本文抜粋:
########################################

USCPA(米国公認会計士)は、日本でも価値が急上昇している資格の1つ。
監査法人で8~10年ほどの勤務でマネージャーになることで、年収1,000万円〜が見えるだけでなく、会計×英語でグローバルにキャリアの幅が広がるのは魅力的だ。
こんな私も、USCPAを取得し、アメリカの監査法人で働く機会を得ることもできた。
しかし、受験を決意した2019年、USCPAはアメリカの試験で主な情報源は英語かつ、ネット上の情報は予備校が提供していることが多く、包括的・中立的な情報収集が難しかった。
この記事では、私がUSCPA受験にあたって集めてきた、USCPAの試験制度から受験資格、受験州の選び方、おすすめの予備校、合格までの最短距離を詰め込んだ。
みなさんがUSCPAについて知り、新たなキャリア構築を目指す一助になれば幸いだ。
この記事の著者:Ryo
初めまして!Ryoです。大学大学中に日本の公認会計士試験に合格し、大手監査法人に勤めた後スタートアップでIPOや投資を経験。その後アメリカにMBA留学し、卒業後に現地の会計事務所に就職したことがキッカケでUSCPAの勉強を開始、アビタスを利用して約半年で全科目に合格しました。

########################################

記録情報:
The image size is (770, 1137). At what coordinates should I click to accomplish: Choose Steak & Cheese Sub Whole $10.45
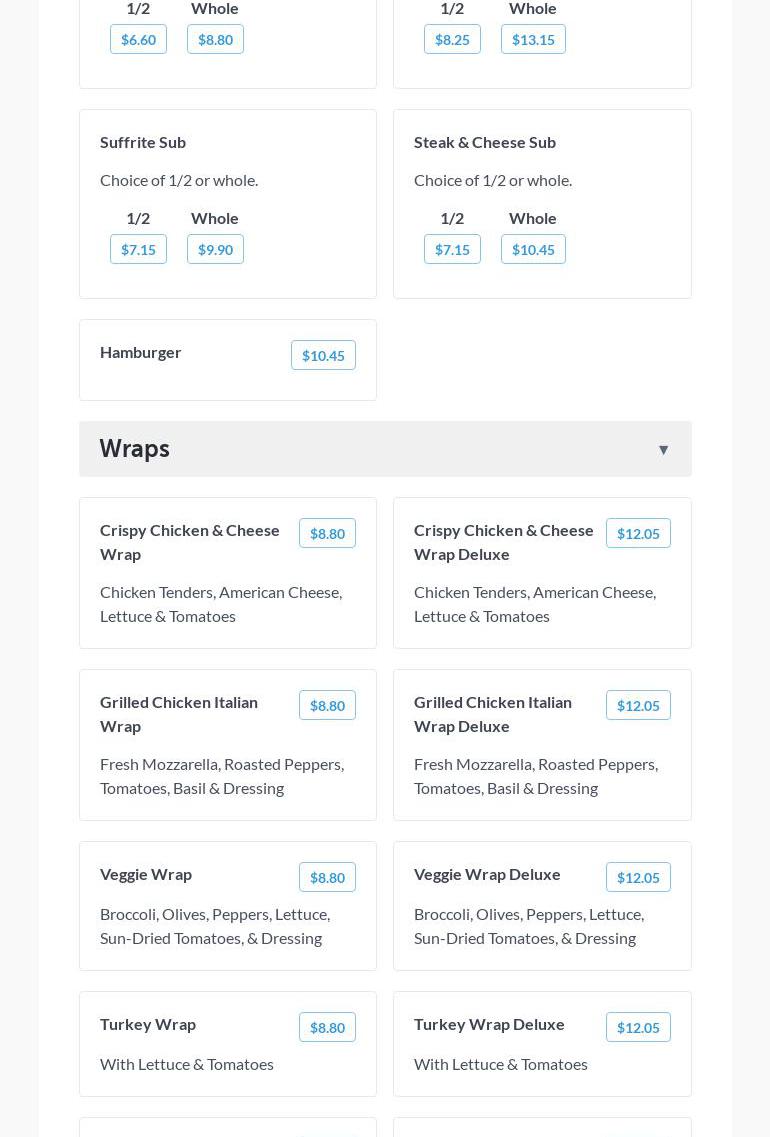click(533, 249)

########################################

目的:
USCPAについての文章を、最初から最後まで一字一句変えずに書き写してください。

最終結果:
USCPA(米国公認会計士)は、日本でも価値が急上昇している資格の1つ。
監査法人で8~10年ほどの勤務でマネージャーになることで、年収1,000万円〜が見えるだけでなく、会計×英語でグローバルにキャリアの幅が広がるのは魅力的だ。
こんな私も、USCPAを取得し、アメリカの監査法人で働く機会を得ることもできた。
しかし、受験を決意した2019年、USCPAはアメリカの試験で主な情報源は英語かつ、ネット上の情報は予備校が提供していることが多く、包括的・中立的な情報収集が難しかった。
この記事では、私がUSCPA受験にあたって集めてきた、USCPAの試験制度から受験資格、受験州の選び方、おすすめの予備校、合格までの最短距離を詰め込んだ。
みなさんがUSCPAについて知り、新たなキャリア構築を目指す一助になれば幸いだ。
この記事の著者:Ryo
初めまして!Ryoです。大学大学中に日本の公認会計士試験に合格し、大手監査法人に勤めた後スタートアップでIPOや投資を経験。その後アメリカにMBA留学し、卒業後に現地の会計事務所に就職したことがキッカケでUSCPAの勉強を開始、アビタスを利用して約半年で全科目に合格しました。